-- Text under study follows --

Epicocconone
- Names: Preferred IUPAC name (6S,9aS)-6-(Hydroxymethyl)-3-[(1Z,4E,6E,8E)-1-hydroxy-3-oxodeca-1,4,6,8-tetraen-1-yl]-9a-methyl-5,6-dihydro-2H-furo[3,2-g][2]benzopyran-2,9(9aH)-dione

Identifiers
- CAS Number: 371163-96-1;
- 3D model (JSmol): Interactive image;
- ChEBI: CHEBI:51226;
- ChemSpider: 8398759;
- PubChem CID: 56464320;
- UNII: 6QLH9631R8;

Properties
- Chemical formula: C_{23}H_{22}O_{7}
- Molar mass: 410.422 g·mol^{−1}

= Epicocconone =

Epicocconone is a long Stokes' shift fluorogenic natural product found in the fungus Epicoccum nigrum. Though weakly fluorescent in water (green emission, 520 nm) it reacts covalently yet reversibly with primary amines such as those in proteins to yield a product with a strong orange-red emission (610 nm). Epicoconone is notable because it is the first covalent/reversible/turn-on fluorophore to be discovered and is a natural product with a new fluorescent scaffold. It is also cell membrane permeable, unlike many other fluorophores, and subsequently can be used in in vivo (live cell) applications. Additionally, this dye can be used as a sensitive total protein stain for 1D and 2D electrophoresis, quantitative determination of protein concentration, making it a powerful loading control for Western blots.

== Synthetic variant ==
In addition to the natural variant from the fungus, there are several synthetic analogs. With respect to protein staining properties there are few differences between natural and synthetic analogs.

-- Text under study concluded --
-- Data records follows --

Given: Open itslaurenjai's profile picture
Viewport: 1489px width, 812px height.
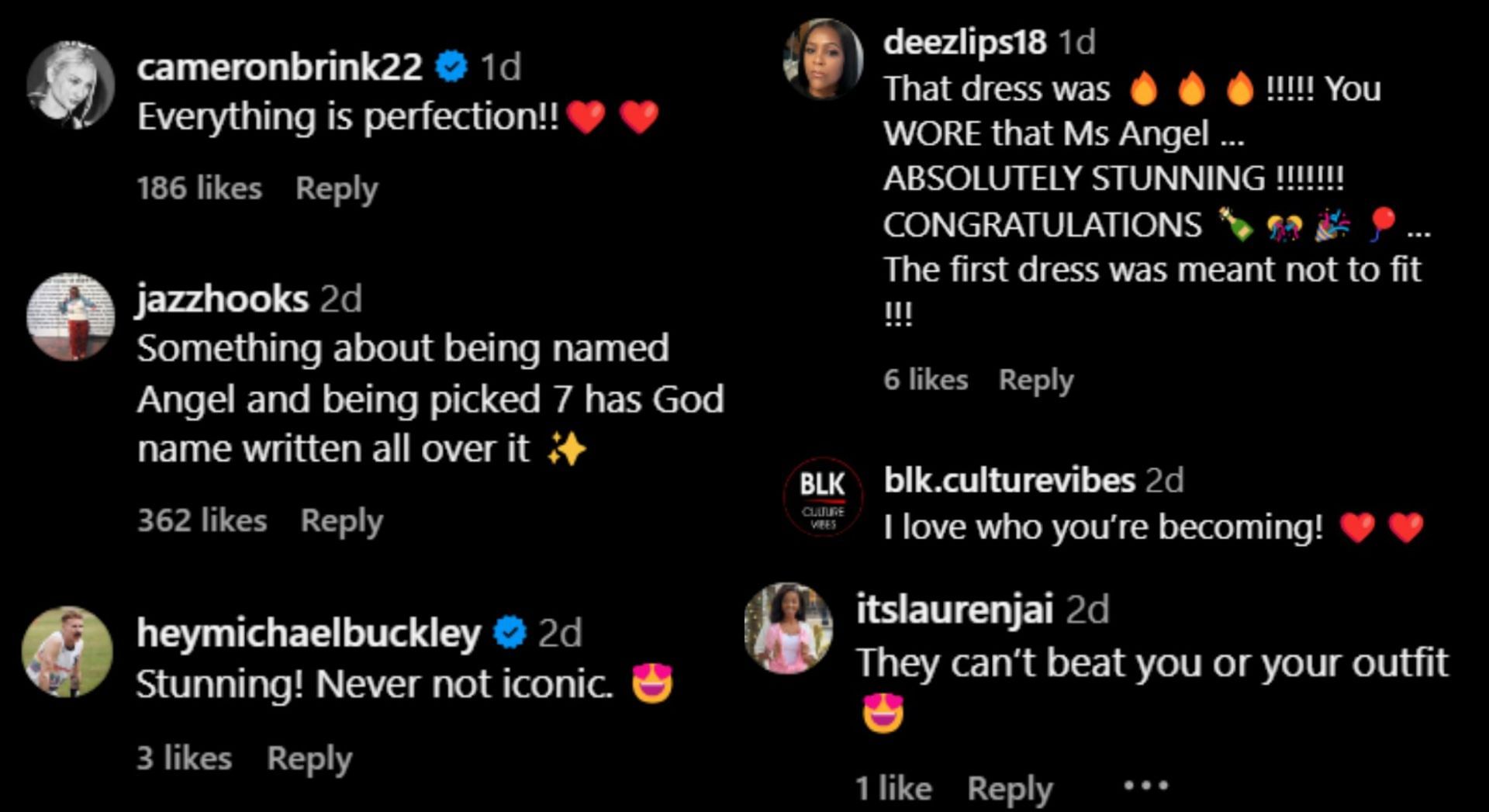Looking at the screenshot, I should pos(789,627).
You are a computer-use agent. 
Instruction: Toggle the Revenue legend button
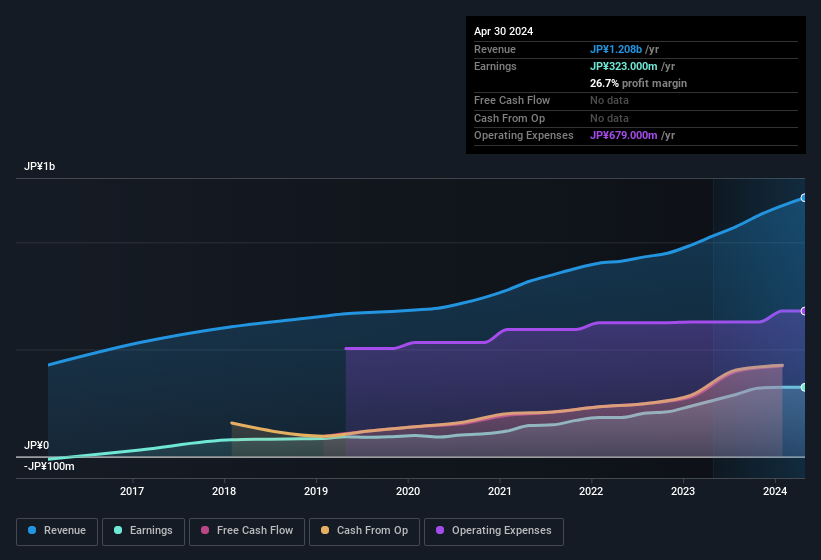57,531
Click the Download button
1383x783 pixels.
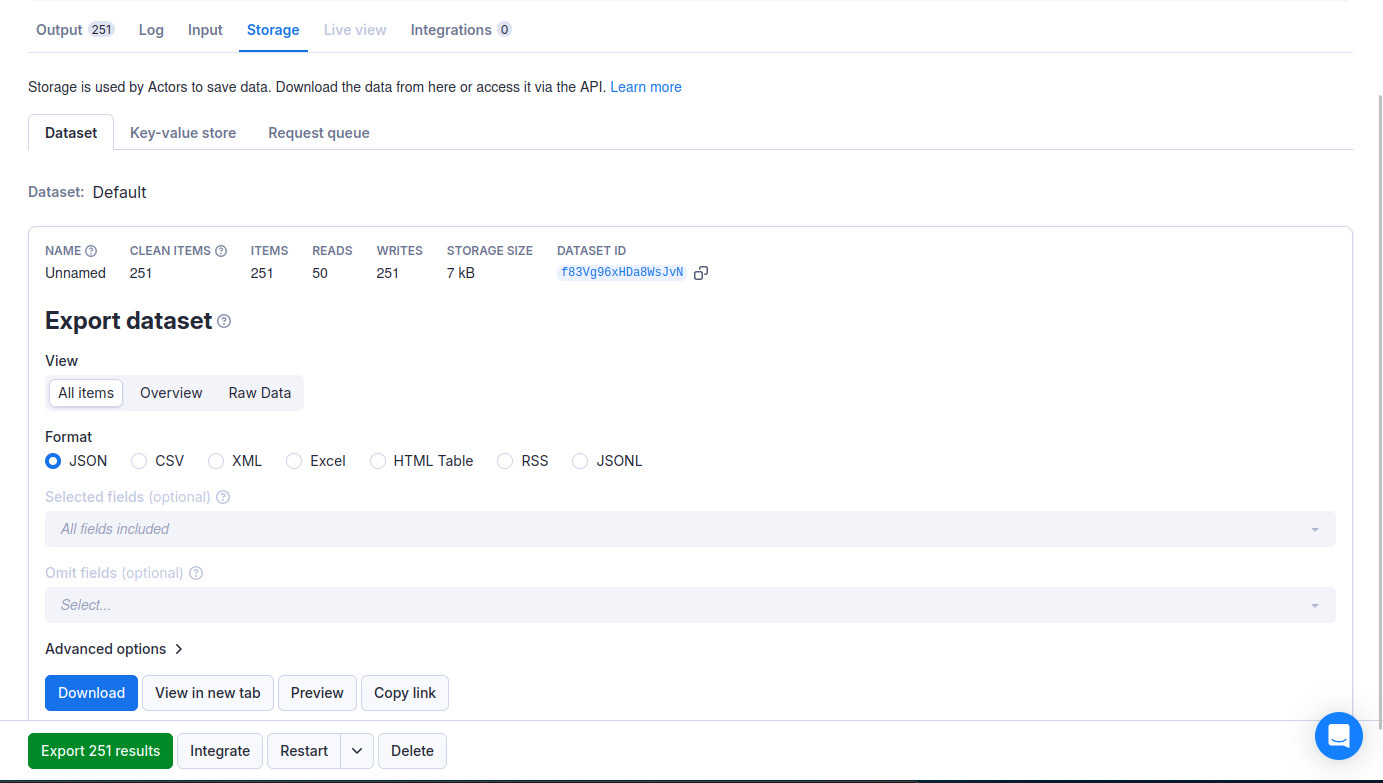tap(91, 692)
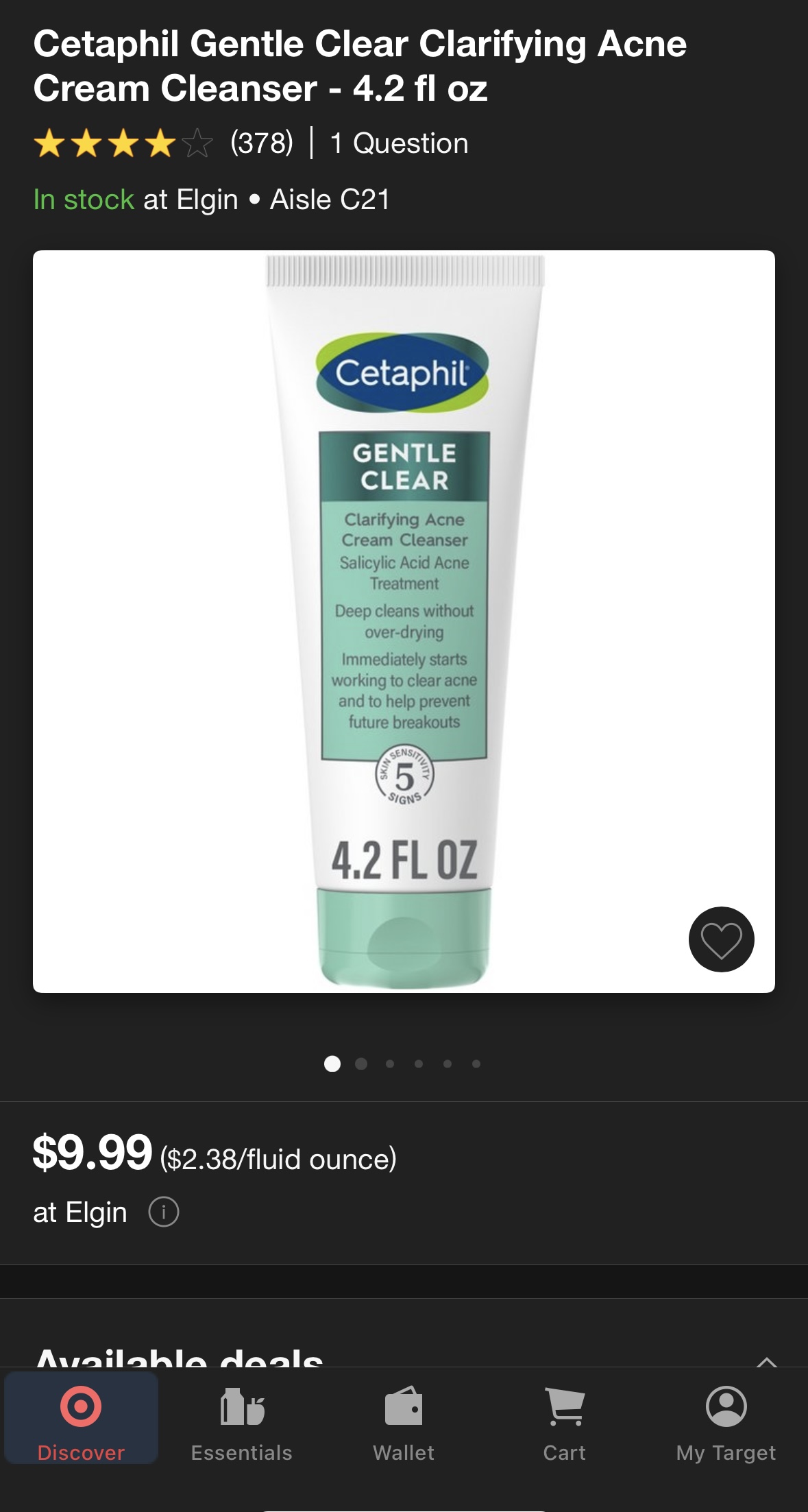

-- Data records concluded --

> [What to work on]: In the epicocconone text, what is the emission wavelength of the product formed when epicocconone reacts with primary amines?

> [Solution]: 610 nm (orange-red emission)